O autor, Patric Tariq Mellet, destaca muitas outras mentiras e distorções, como a inexistência de escravatura de sul-africanos indígenas, a afirmação de que a escravatura nesta parte do mundo colonial terminou em 1834 e que foi apenas um fenómeno do Cabo. , não praticado em outras partes do país.
Este paradigma erróneo da escravatura distorceu a história da África do Sul como um todo e minimizou o sistema escravista e a sua influência na política, na cultura, no desenvolvimento económico e até na cultura do apartheid (fundada na escravatura)..
A abordagem geral do paradigma mentiroso consiste em minimizar o colonialismo (a pedra angular da escravatura) e a sombra imperial dos holandeses e ingleses que se estendia pelo Oceano Índico, incluindo a Colónia do Cabo.
Outra distorção da história sul-africana reside na subestimação do facto de que a escravatura do Cabo e do Cabo faziam parte de uma pegada muito maior da Companhia Holandesa das Índias Orientais no Oceano Índico, superada pela influência britânica.
A Cidade do Cabo, como parte de um todo imperial que incorpora partes da África Oriental, Ásia Ocidental, Índia, Sudeste Asiático, Japão e China, pontilhada por povoações semelhantes, é frequentemente dissociada desta narrativa.
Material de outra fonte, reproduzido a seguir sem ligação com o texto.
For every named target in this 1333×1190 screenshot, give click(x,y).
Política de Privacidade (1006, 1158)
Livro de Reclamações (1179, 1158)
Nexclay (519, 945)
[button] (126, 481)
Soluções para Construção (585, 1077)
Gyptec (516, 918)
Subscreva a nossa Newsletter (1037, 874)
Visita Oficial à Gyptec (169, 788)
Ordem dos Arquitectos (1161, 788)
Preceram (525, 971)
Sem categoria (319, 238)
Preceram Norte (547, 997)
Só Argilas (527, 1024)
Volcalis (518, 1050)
Os historiadores da escravatura no Cabo adoptaram em grande parte uma perspectiva introspectiva, vendo a Colónia do Cabo como uma entidade isolada em termos de economia política.
Esta última questão começa a ser parcialmente abordada por excelentes trabalhos recentes, como “Cape Town Between East and West”, editado por Nigel Worden, e “Networks of Empire”, de Kerry Ward.
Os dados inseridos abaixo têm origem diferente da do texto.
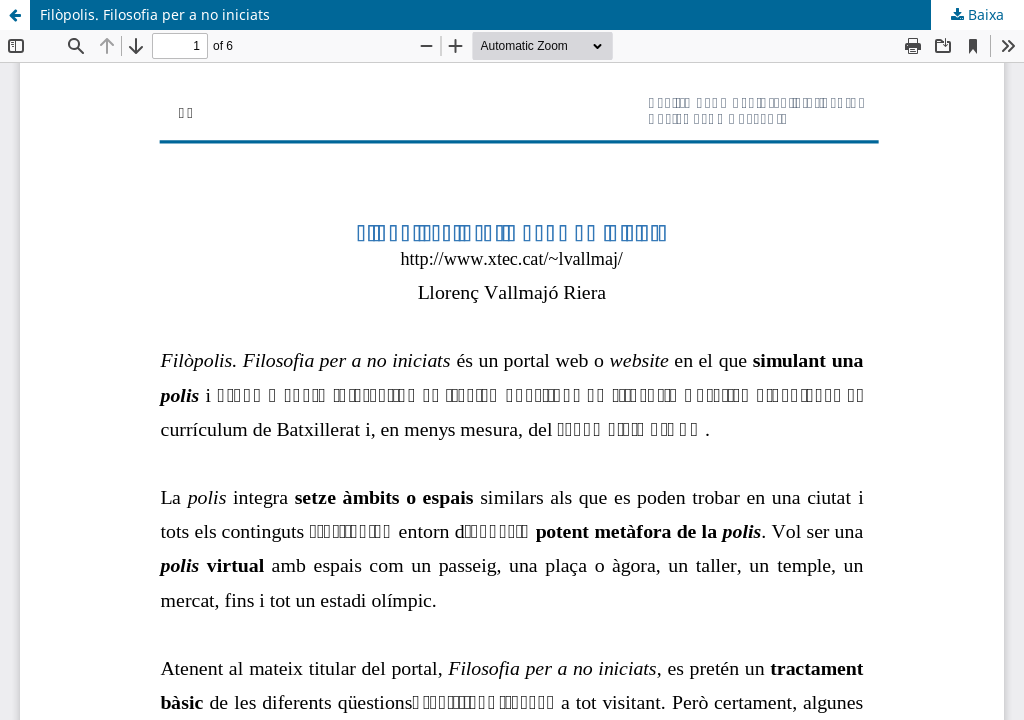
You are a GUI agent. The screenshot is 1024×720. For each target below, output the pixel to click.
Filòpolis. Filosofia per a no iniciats (155, 14)
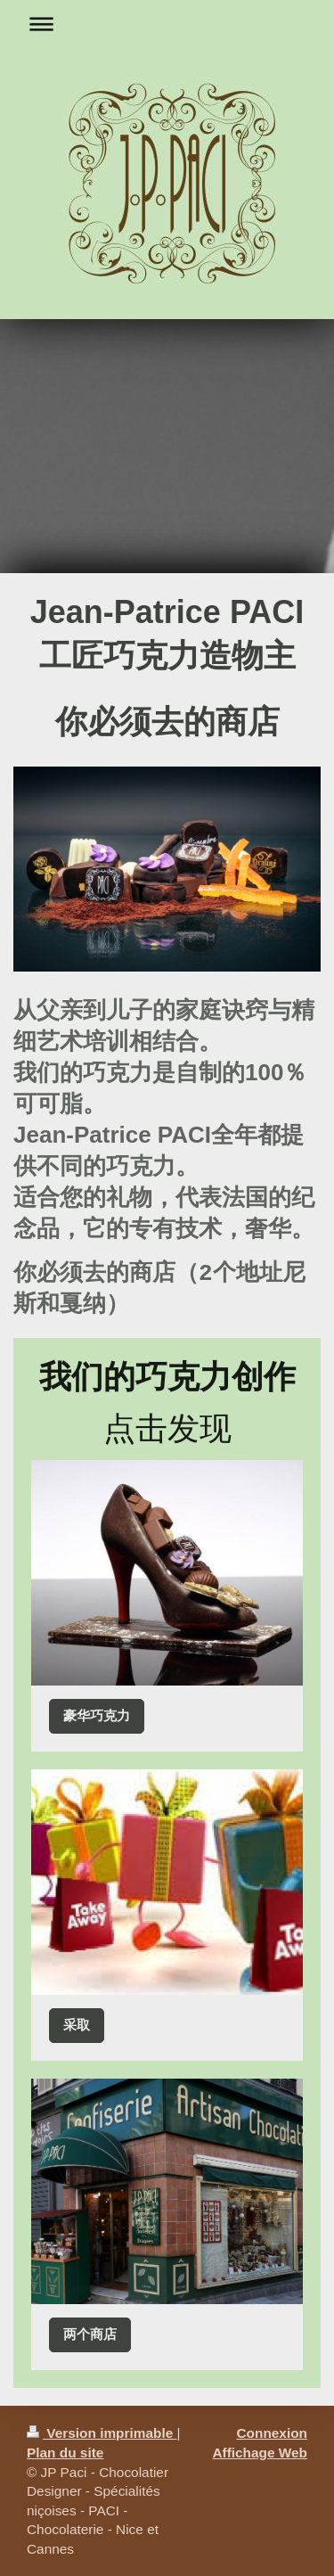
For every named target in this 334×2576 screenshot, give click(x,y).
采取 (76, 2024)
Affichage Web (259, 2452)
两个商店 (90, 2334)
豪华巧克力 (96, 1715)
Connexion (271, 2433)
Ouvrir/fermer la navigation (167, 23)
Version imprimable (102, 2433)
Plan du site (65, 2452)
As primeiras menções à ideia de um modelo de escravidão liberal, gentil ou benevolente no Cabo remontam a comentaristas mergulhados no que foi chamado de “fim do Iluminismo” ou “era da Razão” no final da Europa e suas consequências no início do século XIX. Diante das contradições que a escravidão representava para as filosofias dominantes da época, os seguidores dessas filosofias tentaram embrulhar a severidade da escravidão com um colchão humanista.
Laurens Pit, do conselho da VOC em Coromandel, observou em 1661: “Não há dúvida de que a compra destas pobres pessoas é um ato de compaixão, pois de outra forma pereceriam, como acontece com aqueles que são rejeitados…”
No século XVIII, quando o ornitólogo francês François le Vaillant visitou o Cabo, declarou: “Não há país no mundo onde os escravos sejam tratados com tanta humanidade como no Cabo”.
O diário de bordo do século XVIII de Samuel Hudson, resumindo a ideia da escravidão benevolente no Cabo, afirmava: “Quando podemos salvar um pobre coitado da servidão cruel com a determinação de fornecer-lhe o conforto necessário para tornar a escravidão suportável, torna-se um ato de caridade do qual a humanidade não precisa se envergonhar”.
Hudson acrescentou enfaticamente: “Os escravos do Cabo, eu sei por experiência própria, são mais bem alimentados, mais bem vestidos e têm uma cama mais confortável para descansar…”
Estas várias afirmações realçam a necessidade de reexaminar minuciosamente e criticamente as representações históricas comummente aceites e de reconhecer as falhas e preconceitos presentes nas nossas narrativas históricas.. Abrir o debate sobre estes tópicos cruciais é essencial para compreender plenamente as implicações da escravatura na Cidade do Cabo e o seu impacto na evolução socioeconómica e cultural da África do Sul.
A investigação e os conhecimentos fornecidos por autores como Patric Tariq Mellet proporcionam uma oportunidade valiosa para desafiar narrativas estabelecidas e promover uma visão mais matizada e autêntica da história da Cidade do Cabo e da escravatura na África do Sul. É essencial continuar a explorar estes temas complexos com rigor e honestidade, a fim de reconhecer vozes que há muito foram marginalizadas e reconstruir uma narrativa histórica mais justa e inclusiva.